--- PROVIDED MATERIAL Enclosed Below ---

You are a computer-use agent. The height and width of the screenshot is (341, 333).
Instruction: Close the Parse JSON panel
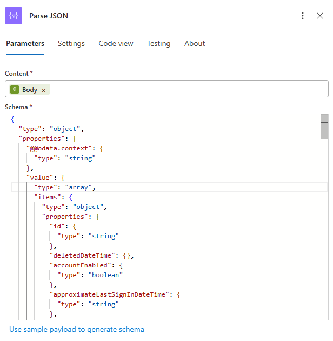tap(320, 16)
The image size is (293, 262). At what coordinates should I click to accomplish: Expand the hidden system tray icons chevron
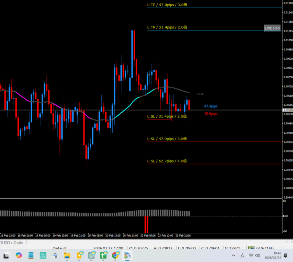(x=234, y=255)
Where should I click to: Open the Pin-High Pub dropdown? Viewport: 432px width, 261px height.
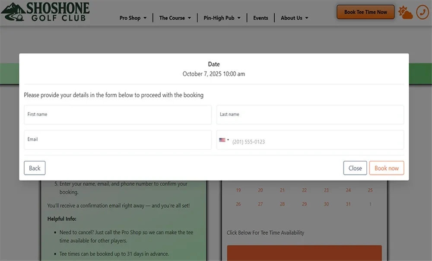222,18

--- End of Enclosed PROVIDED MATERIAL ---

◆ TASK PROMPT: Write out the data in full and exactly as given, though without the images.

◆ WRITTEN ANSWER:
You are a computer-use agent. The height and width of the screenshot is (341, 333).
Instruction: Close the Parse JSON panel
tap(320, 16)
The image size is (293, 262). At what coordinates should I click to accomplish: Expand the hidden system tray icons chevron
(x=234, y=255)
Where should I click to: Open the Pin-High Pub dropdown? Viewport: 432px width, 261px height.
222,18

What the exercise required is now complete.